Dani Crawford reviews



One of the best known, and best loved, stage designers interviewed in depth by Dani Crawford. An interview from early summer since which Lez's designs for 'Les Liaisons Dangereuses' and 'Edward Scissorhands' have been unveiled to unanimous critical and audience acclaim...

Lez Brotherston is pondering where best to set a near bursting bag of garbage amidst a rusted out Volkswagen, a tattered armchair and various other bits of battered and discarded household rubbish. He is on the set of Matthew Bourne’s Highland Fling, a collaborative version of the romantic ballet, La Sylphide. The setting described is from Act Two where James meets up with the ethereal Sylphs in the forest. If you’ve only seen traditional versions of this ballet, then you might be skeptical, considering this scene is often designed with babbling brooks and waterfalls, lush foliage and dreamy backgrounds. Well, I can assure you that this version is dreamy too; its just got one heck of a twist to it that is all.

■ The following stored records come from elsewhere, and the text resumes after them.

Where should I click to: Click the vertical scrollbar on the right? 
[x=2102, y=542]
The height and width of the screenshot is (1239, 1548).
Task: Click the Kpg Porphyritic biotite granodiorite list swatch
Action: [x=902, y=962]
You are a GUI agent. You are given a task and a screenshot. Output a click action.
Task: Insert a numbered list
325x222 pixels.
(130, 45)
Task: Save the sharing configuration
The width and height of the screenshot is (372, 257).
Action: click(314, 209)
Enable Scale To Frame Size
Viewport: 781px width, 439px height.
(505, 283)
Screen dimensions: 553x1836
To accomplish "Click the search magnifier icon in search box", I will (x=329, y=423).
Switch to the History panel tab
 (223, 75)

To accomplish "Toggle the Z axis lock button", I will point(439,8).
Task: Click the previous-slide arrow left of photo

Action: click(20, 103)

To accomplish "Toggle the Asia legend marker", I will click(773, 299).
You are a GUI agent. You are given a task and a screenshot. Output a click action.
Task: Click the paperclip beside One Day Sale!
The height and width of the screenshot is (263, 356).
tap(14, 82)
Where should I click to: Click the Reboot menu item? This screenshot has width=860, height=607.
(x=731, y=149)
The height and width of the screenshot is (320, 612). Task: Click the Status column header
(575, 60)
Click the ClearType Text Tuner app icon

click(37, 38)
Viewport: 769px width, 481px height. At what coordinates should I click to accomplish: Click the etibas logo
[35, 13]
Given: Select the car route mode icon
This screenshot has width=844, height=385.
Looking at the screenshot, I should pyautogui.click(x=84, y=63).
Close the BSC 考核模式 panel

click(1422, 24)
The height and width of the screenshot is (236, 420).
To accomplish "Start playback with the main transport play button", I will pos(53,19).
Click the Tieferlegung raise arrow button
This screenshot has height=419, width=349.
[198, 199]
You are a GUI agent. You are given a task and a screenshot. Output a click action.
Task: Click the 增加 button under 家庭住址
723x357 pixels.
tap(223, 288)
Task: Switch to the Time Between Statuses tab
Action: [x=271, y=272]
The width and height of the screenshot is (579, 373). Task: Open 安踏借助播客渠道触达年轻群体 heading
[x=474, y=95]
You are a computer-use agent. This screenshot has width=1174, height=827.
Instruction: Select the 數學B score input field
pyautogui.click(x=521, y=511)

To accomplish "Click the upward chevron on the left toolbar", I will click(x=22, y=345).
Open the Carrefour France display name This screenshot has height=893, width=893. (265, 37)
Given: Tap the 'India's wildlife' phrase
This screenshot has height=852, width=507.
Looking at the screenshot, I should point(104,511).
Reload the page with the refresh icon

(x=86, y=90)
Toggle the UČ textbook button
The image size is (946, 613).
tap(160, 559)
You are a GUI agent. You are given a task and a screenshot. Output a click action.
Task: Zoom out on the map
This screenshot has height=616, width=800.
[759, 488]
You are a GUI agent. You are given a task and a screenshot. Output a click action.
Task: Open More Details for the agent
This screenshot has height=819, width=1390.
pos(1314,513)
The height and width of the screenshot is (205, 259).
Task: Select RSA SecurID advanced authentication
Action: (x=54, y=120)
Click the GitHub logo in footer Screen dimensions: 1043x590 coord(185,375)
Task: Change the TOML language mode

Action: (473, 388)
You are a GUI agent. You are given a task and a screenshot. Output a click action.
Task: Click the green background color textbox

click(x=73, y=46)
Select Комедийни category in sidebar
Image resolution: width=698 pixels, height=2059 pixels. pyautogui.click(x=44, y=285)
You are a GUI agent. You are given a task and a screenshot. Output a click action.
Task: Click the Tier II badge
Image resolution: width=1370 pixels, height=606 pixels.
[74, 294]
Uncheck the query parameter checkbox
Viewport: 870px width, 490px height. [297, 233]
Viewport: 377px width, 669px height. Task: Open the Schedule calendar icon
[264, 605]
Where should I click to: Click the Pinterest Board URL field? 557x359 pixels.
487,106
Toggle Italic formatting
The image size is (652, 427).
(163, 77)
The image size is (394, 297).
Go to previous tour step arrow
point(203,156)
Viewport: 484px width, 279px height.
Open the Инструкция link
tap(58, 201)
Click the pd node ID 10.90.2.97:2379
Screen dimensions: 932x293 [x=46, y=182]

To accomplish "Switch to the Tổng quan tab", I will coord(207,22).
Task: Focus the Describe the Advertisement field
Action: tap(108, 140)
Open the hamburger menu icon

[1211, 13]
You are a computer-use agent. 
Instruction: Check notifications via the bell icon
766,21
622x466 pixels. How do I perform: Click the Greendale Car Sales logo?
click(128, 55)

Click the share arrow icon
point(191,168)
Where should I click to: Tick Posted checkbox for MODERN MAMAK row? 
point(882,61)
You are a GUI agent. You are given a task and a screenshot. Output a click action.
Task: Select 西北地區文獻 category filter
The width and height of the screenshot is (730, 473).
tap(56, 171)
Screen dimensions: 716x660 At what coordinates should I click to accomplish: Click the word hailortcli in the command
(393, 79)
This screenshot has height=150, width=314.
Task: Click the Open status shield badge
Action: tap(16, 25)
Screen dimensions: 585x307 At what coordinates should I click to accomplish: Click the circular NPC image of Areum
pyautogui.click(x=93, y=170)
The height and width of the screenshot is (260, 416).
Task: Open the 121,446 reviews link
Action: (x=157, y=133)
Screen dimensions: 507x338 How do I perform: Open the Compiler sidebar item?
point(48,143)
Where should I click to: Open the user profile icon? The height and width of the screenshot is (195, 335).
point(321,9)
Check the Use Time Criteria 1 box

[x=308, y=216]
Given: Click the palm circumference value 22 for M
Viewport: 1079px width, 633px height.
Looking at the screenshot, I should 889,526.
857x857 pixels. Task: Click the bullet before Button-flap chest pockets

It is also one ‘wee’ example of Brotherston’s particular creative flair. He has worked extensively in dance, theatre, opera, musicals and film, and has picked up some pretty lofty accolades along the way, including a Tony and an Olivier. I had long wanted to sit down and chat with him, but I admit to having always been a bit nervous at the prospect, as he has always seemed larger than life to me. But as it turns out, I could not have spent time with a nicer person. He is very open and honest; a seemingly no-nonsense sort of guy who is thoroughly delightful to talk with and has a great wit and humour about him; all of which are often parlayed into his set and costume designs

The following are short takes, a sort of anecdotal narrative if you will, of some of our conversation. A detailed accounting of his work and his accomplishments can be found at the end of this article.

The Accidental Designer

“Originally, a long time ago, I thought I wanted to be a stage manager. So I applied to the Central School of Speech and Drama and got accepted as a stage manager. I remember there was a designer at the Warehouse who I used to get on with very well, who I used to go and help. She said to me, ‘You’ll go mad being a stage manager. It’s all about organization. You really, really will go mad. It’s not what you think it is.’ And so I had a big think about it, and even though I had been given a place, I turned it down.”

 


Lez Brotherston's designs for Matthew Bourne's Play Without Words
© Sheila Burnett


“So I was 18 and going into A levels and I decided I would like to be a designer; but I hadn’t done any art or craft or anything. So while I was doing A levels, I had to completely rethink everything and throw out all the sciences and I ended up doing A levels and O levels at the same time. I had a very compact art education and I finished everything in two years. I then got a place in The Central School of Arts and Design; but I couldn’t draw. I can’t draw now. But I did learn skills to communicate. While I was at art school I was always wrestling with how to do costume drawings without them looking like diagrams. Finally, in my third year, I was able to come up with a sort of style that I could feel confident about and do quickly. It is a particular style, and to my shame, I don’t dare go out of it. I am always apologizing for my drawings saying, ‘it’s sort of what I mean’ and ‘just trust me on this’.”

Two Roads Diverged

“I had been working with Christopher Gable for about eight years. He was the first person to encourage me to work in dance. He had the Northern Ballet Theatre and he took on what was at that time, the worst funded, worst staffed, most worked, lowest paid ballet company in Britain. He ended up with a lot of very committed dancers who were not necessarily the best classical technicians, and he was the first person who went in there and said, ‘we can’t do Swan Lake with 32 fouttés, we haven’t got anybody who can do 32 fouttés, we’re not even going to try. What we are going to do is we are going to learn to act and we are going to turn this into dance theatre. We’re not going to be a ballet company, we’re going to be a dance theatre company. And he started working on narrative stuff and got me in as a theatre and opera designer and to work on character and making the production.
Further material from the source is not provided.